Problem description:
Copy the lines from the one with "Task: Tap the kanji 庸" up to and including the last line of the material, changing "stroke count" to "stroke number" and keeping everything else the same.

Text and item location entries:

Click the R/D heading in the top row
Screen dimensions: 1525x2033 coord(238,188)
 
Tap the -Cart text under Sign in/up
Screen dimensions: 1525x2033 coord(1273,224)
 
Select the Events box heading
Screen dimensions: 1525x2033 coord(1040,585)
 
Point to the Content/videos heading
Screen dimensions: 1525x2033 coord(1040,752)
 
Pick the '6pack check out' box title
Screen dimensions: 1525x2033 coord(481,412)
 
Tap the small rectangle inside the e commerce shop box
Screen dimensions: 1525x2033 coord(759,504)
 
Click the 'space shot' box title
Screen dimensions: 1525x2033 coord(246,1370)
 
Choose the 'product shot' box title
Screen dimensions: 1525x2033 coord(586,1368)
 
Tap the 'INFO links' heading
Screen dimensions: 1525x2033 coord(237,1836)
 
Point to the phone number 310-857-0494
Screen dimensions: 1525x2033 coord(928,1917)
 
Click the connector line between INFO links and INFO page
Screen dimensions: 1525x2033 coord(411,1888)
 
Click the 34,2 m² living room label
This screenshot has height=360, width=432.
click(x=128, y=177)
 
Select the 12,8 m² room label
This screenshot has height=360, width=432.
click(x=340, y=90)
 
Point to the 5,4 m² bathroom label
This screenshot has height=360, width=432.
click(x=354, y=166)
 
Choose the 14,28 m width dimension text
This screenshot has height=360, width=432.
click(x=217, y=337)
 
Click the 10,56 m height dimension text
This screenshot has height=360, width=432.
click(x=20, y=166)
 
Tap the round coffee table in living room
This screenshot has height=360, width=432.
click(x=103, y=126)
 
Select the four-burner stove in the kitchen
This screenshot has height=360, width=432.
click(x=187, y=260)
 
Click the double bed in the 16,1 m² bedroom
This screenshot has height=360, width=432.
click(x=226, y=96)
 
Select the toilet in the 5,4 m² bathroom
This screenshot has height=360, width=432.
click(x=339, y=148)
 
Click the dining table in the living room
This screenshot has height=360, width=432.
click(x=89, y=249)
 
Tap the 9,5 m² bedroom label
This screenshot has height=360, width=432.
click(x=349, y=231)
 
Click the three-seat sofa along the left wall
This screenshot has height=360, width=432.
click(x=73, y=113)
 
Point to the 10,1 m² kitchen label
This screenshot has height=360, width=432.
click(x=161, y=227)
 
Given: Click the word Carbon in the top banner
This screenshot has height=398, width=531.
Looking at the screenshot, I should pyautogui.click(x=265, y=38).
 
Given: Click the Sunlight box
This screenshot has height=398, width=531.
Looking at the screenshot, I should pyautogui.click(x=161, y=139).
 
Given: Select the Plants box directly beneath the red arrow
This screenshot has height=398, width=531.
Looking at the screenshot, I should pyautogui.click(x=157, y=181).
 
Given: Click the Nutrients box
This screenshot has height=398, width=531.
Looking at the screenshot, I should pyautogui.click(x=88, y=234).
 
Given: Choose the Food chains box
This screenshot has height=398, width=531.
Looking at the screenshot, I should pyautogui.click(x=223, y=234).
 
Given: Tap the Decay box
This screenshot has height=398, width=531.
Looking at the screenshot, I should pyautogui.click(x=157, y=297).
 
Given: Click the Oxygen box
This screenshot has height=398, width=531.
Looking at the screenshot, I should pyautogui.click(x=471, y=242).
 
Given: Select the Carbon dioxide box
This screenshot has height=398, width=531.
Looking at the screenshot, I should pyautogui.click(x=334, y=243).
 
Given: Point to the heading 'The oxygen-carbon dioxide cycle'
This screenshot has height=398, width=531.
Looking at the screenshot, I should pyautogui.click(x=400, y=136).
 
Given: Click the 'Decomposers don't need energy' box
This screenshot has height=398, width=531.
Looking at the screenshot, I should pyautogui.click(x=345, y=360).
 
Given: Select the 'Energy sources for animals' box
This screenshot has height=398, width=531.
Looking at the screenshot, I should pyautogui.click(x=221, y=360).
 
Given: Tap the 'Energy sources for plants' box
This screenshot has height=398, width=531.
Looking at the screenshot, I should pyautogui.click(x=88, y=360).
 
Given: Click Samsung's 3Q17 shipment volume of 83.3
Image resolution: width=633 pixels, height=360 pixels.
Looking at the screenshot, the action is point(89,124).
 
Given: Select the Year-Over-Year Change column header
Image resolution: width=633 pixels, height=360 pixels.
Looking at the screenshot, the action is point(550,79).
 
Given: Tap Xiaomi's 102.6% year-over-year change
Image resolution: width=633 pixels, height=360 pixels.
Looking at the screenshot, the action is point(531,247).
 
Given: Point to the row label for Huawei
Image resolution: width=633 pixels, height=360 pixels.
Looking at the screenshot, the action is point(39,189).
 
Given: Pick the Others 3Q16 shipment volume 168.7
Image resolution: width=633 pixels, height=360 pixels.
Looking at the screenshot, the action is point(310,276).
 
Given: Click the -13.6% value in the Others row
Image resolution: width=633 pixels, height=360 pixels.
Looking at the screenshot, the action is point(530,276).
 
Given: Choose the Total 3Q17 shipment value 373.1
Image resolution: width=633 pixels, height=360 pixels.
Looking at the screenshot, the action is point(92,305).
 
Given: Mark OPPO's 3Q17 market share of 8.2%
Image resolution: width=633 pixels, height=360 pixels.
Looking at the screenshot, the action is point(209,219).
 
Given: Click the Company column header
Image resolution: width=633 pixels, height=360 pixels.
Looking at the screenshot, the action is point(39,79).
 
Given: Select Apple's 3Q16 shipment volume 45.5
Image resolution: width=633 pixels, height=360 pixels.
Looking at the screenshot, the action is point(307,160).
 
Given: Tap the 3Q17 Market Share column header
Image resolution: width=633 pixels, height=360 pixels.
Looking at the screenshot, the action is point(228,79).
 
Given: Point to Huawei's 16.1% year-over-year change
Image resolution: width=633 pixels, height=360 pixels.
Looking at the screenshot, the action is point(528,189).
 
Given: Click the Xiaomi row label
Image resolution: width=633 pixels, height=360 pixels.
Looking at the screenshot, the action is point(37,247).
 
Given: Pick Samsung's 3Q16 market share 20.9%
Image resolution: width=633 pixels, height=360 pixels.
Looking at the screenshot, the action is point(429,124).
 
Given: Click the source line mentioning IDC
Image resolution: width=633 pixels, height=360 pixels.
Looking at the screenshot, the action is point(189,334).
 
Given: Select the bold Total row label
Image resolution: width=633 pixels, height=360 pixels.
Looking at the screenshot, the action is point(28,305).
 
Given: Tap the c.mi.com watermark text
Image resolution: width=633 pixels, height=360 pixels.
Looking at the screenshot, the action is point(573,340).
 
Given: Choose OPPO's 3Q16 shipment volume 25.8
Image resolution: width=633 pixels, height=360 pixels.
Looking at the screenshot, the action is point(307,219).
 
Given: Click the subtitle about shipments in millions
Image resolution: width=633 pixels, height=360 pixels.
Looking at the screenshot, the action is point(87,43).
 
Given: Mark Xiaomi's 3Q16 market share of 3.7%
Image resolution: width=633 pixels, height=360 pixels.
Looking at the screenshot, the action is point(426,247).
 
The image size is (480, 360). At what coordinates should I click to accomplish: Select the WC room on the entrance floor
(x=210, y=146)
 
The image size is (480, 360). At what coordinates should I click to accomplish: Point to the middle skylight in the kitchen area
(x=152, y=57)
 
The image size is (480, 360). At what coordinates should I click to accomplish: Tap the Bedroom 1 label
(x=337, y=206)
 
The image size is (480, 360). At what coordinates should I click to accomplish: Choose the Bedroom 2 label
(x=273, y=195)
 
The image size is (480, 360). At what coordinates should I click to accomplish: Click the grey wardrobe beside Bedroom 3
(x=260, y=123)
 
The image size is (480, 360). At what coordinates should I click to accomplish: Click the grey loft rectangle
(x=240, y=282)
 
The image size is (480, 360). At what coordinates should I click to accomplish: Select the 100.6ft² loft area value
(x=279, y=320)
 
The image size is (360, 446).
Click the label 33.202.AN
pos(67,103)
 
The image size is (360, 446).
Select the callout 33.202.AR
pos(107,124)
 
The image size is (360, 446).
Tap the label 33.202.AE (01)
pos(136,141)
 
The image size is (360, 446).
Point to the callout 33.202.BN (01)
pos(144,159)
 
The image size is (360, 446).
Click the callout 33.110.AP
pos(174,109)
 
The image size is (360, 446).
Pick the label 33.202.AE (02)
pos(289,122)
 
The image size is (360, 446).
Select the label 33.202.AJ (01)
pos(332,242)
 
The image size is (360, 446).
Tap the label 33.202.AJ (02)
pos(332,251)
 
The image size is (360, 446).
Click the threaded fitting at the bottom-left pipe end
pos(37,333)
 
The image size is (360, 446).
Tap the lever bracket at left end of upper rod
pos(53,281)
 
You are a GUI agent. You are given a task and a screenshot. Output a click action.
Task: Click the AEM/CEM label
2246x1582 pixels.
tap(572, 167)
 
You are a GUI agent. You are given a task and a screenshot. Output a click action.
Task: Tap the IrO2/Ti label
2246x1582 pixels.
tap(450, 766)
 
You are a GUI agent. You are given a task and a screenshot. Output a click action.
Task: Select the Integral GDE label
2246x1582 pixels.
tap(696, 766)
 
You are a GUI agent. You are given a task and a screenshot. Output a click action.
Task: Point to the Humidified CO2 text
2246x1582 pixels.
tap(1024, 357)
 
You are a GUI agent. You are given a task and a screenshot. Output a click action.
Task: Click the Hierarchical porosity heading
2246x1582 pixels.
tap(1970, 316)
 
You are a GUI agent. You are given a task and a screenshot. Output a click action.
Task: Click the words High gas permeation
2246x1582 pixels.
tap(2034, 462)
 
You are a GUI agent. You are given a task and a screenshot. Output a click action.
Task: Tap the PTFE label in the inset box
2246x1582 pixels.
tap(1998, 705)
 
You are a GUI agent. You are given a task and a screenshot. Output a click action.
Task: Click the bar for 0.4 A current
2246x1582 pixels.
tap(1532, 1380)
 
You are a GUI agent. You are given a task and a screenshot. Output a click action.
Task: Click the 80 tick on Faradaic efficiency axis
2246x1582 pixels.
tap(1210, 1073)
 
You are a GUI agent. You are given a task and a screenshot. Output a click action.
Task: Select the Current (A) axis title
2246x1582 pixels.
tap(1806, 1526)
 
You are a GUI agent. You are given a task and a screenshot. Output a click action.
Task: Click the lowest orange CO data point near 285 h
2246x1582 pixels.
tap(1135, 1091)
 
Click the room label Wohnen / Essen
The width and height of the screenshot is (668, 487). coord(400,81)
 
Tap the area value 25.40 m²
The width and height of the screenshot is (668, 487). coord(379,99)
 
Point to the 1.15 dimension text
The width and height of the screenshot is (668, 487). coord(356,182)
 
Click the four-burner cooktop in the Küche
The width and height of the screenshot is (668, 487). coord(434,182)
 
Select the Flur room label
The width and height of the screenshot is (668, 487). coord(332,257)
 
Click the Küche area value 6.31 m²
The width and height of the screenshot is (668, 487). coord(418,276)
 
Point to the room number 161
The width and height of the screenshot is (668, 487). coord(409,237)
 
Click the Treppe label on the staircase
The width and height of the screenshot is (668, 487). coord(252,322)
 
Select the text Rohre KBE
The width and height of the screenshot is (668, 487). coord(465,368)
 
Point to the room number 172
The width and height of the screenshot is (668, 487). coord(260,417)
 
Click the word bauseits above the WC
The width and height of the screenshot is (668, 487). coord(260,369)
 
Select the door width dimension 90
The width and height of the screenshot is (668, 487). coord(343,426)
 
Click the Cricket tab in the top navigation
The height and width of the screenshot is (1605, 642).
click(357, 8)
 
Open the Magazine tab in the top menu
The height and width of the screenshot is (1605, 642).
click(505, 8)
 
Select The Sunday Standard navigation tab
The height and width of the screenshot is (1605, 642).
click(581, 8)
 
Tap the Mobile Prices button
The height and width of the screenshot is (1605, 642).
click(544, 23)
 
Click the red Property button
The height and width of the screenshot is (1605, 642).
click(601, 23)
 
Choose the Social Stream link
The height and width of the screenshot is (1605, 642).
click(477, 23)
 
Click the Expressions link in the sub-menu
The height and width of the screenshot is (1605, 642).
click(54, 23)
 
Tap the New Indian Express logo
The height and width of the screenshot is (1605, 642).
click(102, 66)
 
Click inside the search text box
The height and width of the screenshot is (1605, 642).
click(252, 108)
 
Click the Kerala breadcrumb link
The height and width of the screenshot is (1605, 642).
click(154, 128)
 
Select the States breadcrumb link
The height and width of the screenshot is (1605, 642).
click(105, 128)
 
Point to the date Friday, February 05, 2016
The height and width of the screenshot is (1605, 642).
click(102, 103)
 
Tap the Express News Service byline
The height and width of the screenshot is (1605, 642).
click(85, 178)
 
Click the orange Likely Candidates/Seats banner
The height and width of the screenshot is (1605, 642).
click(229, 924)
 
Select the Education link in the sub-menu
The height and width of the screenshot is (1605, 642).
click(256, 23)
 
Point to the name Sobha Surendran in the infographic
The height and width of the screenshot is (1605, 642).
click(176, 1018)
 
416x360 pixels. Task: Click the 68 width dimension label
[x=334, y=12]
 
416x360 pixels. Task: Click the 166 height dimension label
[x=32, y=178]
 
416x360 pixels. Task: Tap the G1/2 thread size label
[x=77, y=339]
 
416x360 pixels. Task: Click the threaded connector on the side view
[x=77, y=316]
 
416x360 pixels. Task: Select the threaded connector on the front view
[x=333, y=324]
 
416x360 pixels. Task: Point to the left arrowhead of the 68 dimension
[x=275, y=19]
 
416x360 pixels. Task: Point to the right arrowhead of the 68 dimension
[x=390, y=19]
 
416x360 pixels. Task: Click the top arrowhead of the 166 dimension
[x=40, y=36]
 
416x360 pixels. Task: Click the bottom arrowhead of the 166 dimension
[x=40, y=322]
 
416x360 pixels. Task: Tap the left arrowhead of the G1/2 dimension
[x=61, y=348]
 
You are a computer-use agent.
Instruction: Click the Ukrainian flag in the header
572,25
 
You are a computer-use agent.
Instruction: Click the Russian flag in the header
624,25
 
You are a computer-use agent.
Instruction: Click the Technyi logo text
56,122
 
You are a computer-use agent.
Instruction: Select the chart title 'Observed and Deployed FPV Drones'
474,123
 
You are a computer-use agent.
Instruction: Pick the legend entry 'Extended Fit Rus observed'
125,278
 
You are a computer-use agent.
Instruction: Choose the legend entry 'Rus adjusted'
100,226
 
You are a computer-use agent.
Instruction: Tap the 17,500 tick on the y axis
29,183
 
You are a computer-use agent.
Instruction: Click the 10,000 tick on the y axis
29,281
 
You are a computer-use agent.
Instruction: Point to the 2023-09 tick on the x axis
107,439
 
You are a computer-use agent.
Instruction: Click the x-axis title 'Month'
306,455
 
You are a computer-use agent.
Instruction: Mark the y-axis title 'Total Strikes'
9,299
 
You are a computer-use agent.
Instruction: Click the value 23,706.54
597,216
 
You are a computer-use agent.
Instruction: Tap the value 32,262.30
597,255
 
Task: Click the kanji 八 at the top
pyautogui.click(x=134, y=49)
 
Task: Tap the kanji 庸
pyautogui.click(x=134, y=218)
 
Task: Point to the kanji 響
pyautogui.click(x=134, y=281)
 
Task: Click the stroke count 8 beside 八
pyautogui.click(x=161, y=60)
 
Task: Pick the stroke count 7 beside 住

Correct result:
Task: Tap the kanji 庸
pyautogui.click(x=134, y=218)
 
Task: Point to the kanji 響
pyautogui.click(x=134, y=281)
 
Task: Click the stroke number 8 beside 八
pyautogui.click(x=161, y=60)
 
Task: Pick the stroke number 7 beside 住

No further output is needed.